The first place the “Lonely Cloud” went to after leaving Gyeongju seems to have been Hwagye-dong Valley, past the grand Ssanggye Temple on Mount Jiri. Folktales say Choi “washed the corruption of his ears” with pure mountain water, while sitting on a rock known as the Se-i-am, literally “Washing-Ears Rock.” He then moved on to devote himself to learning, practicing and teaching the Seondo techniques of wisdom and immortality, the tradition of which extended to the Joseon sage Kim Shi-seup (1435-93) and even to present day through “hidden linage,” the author says. After wandering the southern parts of Unified Silla for decades, Choi is believed to have finally settled at Haein Temple on Mount Gaya in South Gyeongsang. Then he wrote of its history and delved into the world of Taoism, and became a shinseon, a Taoist hermit in immortality.

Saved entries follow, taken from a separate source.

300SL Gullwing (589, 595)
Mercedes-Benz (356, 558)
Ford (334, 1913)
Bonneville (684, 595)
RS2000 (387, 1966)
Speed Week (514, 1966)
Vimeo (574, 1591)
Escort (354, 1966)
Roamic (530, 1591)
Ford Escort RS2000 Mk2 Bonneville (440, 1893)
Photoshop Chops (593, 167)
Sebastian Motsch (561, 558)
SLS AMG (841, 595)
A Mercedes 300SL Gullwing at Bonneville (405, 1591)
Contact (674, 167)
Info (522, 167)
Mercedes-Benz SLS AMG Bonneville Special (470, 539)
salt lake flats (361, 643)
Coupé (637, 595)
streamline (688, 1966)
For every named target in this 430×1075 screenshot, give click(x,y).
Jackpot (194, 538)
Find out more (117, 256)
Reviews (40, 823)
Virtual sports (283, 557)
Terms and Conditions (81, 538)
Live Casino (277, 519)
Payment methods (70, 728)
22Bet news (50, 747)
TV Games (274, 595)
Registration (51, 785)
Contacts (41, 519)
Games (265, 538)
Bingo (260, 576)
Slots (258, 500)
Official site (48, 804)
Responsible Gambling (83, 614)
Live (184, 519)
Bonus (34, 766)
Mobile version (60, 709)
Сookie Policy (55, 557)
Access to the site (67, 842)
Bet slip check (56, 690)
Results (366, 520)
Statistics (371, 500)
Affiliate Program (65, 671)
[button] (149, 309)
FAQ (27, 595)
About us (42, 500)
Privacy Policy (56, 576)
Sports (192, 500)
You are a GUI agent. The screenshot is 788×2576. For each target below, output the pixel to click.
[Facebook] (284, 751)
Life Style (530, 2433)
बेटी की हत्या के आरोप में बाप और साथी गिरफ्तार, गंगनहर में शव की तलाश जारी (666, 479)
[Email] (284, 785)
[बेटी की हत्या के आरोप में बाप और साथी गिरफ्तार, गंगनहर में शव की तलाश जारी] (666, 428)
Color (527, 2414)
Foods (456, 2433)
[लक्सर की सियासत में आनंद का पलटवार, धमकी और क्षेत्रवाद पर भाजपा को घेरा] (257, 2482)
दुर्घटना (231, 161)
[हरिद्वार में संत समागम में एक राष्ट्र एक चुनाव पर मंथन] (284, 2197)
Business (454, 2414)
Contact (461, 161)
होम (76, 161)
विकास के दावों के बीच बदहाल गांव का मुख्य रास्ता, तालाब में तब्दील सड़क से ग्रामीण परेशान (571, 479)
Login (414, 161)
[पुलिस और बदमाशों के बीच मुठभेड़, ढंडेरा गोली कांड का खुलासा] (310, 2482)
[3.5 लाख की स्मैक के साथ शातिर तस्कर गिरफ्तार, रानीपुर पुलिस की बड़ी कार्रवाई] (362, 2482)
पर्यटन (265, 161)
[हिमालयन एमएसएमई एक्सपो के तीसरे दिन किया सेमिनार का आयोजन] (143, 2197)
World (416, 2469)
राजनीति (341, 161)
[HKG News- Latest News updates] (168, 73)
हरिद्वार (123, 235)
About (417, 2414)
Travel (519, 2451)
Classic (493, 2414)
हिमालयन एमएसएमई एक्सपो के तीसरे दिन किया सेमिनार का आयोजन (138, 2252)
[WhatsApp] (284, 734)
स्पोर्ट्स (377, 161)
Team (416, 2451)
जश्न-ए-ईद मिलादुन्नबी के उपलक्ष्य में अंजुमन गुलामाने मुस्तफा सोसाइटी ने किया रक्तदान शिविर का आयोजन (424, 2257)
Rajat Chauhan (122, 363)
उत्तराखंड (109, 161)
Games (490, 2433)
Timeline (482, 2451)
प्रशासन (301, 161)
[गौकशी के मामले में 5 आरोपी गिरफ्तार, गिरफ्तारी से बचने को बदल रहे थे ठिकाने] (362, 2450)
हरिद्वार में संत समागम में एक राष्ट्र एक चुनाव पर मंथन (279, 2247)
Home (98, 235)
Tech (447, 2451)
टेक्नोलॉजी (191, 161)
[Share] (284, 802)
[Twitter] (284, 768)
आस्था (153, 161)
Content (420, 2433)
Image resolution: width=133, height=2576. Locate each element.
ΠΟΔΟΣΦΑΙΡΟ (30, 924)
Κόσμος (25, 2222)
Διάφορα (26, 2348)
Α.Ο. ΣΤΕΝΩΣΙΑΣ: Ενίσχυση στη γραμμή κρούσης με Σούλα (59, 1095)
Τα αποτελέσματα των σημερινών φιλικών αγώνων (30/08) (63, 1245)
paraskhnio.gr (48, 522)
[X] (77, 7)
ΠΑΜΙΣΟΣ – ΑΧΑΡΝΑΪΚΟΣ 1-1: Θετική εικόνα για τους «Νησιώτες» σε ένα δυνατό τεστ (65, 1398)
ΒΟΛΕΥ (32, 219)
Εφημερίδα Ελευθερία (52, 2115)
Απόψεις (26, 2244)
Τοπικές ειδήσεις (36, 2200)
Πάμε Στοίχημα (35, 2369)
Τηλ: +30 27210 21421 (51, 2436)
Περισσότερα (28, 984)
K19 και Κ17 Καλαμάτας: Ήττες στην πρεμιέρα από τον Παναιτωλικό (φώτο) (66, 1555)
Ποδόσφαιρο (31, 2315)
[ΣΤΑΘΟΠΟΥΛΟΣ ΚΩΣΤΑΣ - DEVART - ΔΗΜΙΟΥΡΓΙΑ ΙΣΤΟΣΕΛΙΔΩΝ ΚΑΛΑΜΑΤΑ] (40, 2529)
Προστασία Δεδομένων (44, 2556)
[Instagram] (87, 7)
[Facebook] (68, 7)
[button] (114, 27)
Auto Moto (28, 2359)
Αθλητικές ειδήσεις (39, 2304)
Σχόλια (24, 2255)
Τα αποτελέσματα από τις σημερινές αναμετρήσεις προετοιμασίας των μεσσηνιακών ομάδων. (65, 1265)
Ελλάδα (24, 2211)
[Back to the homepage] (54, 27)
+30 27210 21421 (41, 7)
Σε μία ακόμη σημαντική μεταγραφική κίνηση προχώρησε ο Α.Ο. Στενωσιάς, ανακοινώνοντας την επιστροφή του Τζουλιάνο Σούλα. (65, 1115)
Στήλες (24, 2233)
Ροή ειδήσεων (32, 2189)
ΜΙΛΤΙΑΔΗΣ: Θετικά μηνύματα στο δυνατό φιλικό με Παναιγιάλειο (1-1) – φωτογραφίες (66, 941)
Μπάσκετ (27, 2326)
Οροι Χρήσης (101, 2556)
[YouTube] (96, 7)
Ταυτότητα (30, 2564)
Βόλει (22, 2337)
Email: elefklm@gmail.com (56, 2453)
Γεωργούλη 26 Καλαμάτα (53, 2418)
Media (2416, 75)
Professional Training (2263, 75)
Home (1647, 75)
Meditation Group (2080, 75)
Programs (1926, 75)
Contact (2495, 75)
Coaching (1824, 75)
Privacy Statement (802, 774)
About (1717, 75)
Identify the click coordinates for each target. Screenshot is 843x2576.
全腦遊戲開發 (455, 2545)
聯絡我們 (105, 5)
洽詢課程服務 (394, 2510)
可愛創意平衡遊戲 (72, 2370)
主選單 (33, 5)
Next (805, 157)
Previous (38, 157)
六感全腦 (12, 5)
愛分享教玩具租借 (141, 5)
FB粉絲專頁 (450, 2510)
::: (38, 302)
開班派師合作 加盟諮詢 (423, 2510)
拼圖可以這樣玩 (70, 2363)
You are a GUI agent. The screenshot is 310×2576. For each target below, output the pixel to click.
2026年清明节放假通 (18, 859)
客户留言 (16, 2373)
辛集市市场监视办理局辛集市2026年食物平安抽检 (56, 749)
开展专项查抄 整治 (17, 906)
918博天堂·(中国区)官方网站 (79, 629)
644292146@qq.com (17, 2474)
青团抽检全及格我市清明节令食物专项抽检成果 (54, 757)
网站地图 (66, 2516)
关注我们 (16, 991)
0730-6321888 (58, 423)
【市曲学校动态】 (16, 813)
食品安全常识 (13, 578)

Not to mention his longstanding legacies in the Goryeo Dynasty and the following Joseon Dynasty (1392-1910), Choi still holds unparalleled significance in Korea’s unique cultural identity, including a striking combination of Confucianism, Buddhism and Taoism, underscores Professor Mason.

Kudos to the author’s unceasing effort to chronologically trace the life of “Lonely Cloud” in a reasonable fashion, despite a critical lack of historical records and documents about Choi. This was possible primarily thanks to Professor Mason’s nearly obsessive infatuation with Choi, as clearly seen by his own Korean name, Choi Mae-seon - literally, “a shinseon under a plum tree [in an ideal Taoist garden].”

See you soon in that mysterious place after drinking a couple glasses of makgeolli (rice wine) together, professor.